Cosmos E-C Commerce Pty Ltd v Sue Bidwell & Associates Pty Ltd (No 2)

Case

[2005] NSWCA 238

14 July 2005


NEW SOUTH WALES COURT OF APPEAL

CITATION:      Cosmos E-C Commerce Pty. Ltd. v. Sue Bidwell & Associates Pty. Ltd. (No.2) [2005]  NSWCA 238

FILE NUMBER(S):
40379/04

HEARING DATE(S):               Matter dealt with on written submissions in Chambers

JUDGMENT DATE: 14/07/2005

PARTIES:
Cosmos E-C Commerce Pty. Ltd. - claimant
Sue Bidwell & Associates Pty. Ltd - respondent

JUDGMENT OF:       Hodgson JA Ipp JA    

LOWER COURT JURISDICTION: District Court

LOWER COURT FILE NUMBER(S):          DC2590/03

LOWER COURT JUDICIAL OFFICER:     Cooper DCJ, Rolfe DCJ

COUNSEL:
Mark J. Cohen - claimant
Janet Pentelow - opponent

SOLICITORS:
Watson Mangioni, Sydney for claimant
Muggletons, Westgate for opponent

CATCHWORDS:
PROCEDURE
COSTS - Whether affected by Calderbank letters - Whether otherwise questions of costs should be re-opened.

LEGISLATION CITED:

DECISION:
1. Order 4 made on 18 May 2005 vacated, and in lieu thereof "Set aside the order that the proceedings be set down to be heard on 30 July 2004 on the question of damages and the orders that the claimant and opponent file and serve evidence in relation to question of damages". 2. No order as to the costs of the post-judgment submissions.

JUDGMENT:

IN THE SUPREME COURT

OF NEW SOUTH WALES
COURT OF APPEAL

CA 40379/04
DC   2590/03

HODGSON JA
IPP JA

Thursday 14 July 2005

COSMOS E-C COMMERCE PTY. LTD V. SUE BIDWELL & ASSOCIATES PTY. LTD. (NO.2)

Judgment

  1. HODGSON JA:  On 18 May 2005, the Court gave judgment on the appeal in this matter, and made the following orders:

    1.Leave granted to the opponent to appeal; Notice of Appeal to be filed within seven days;

    2.The appeal is allowed;

    3.The following orders of Cooper ADCJ are set aside:

    (a)the order striking out the claimant’s grounds of defence;

    (b)the order giving summary judgment for the opponent;

    (c)the order setting the proceedings down for the assessment of damages;

    (d)the orders as to costs on the opponent’s notice of motion.

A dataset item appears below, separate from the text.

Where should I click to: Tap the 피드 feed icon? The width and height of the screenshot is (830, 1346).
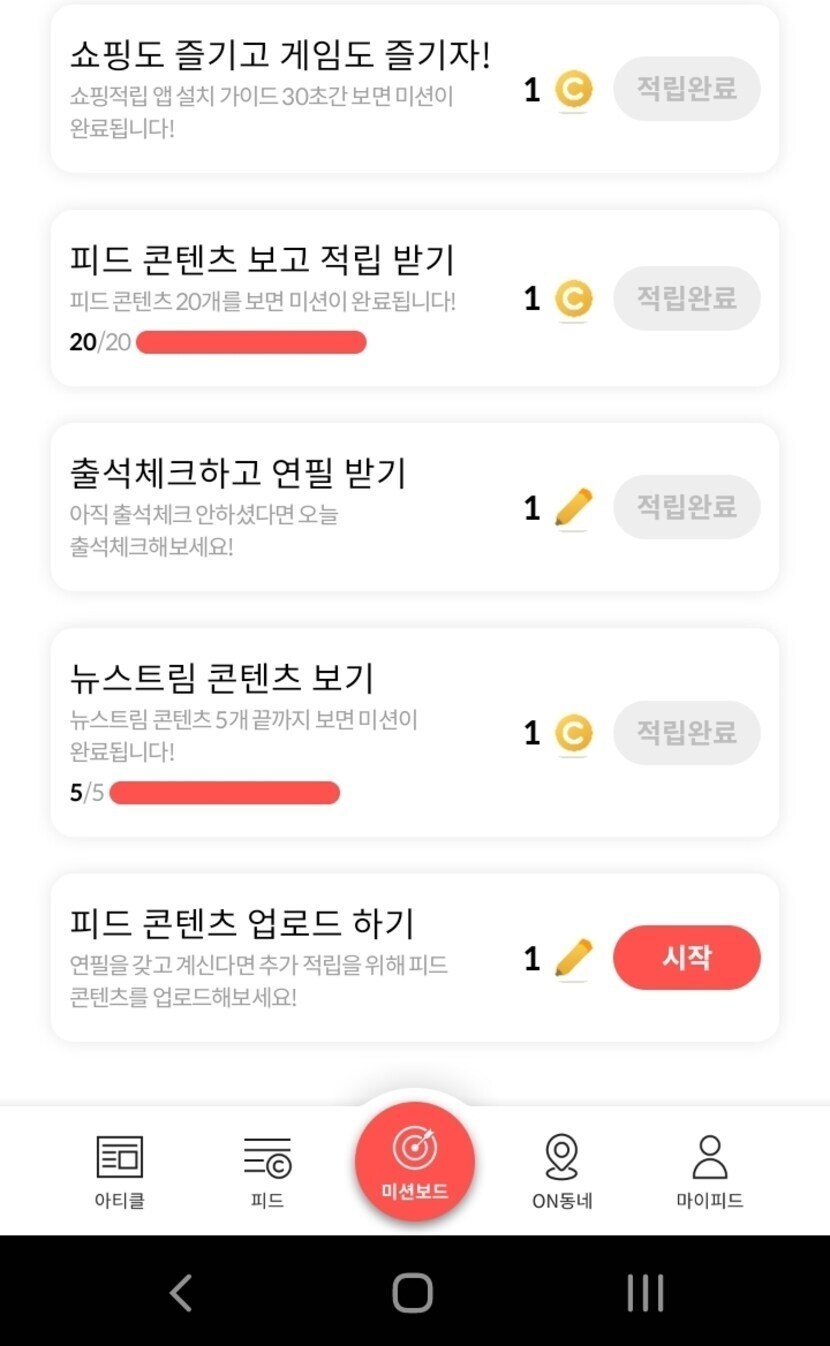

    4.            Set aside the orders of Rolfe DCJ;

    5.            Order the opponent to pay the claimant’s costs of:

    (a)the application for leave and the appeal, except in relation to the abandonment of any appeal against the orders rejecting leave to the opponent to file amended grounds of defence;

    (b)the opponent’s notice of motion in the court below.

    6.Order the claimant to pay the costs of the opponent thrown away by reason of the abandonment of any appeal against the order rejecting leave to the opponent to file amended grounds of defence.

    7.The opponent is to have a certificate under the Suitors Fund Act if so qualified.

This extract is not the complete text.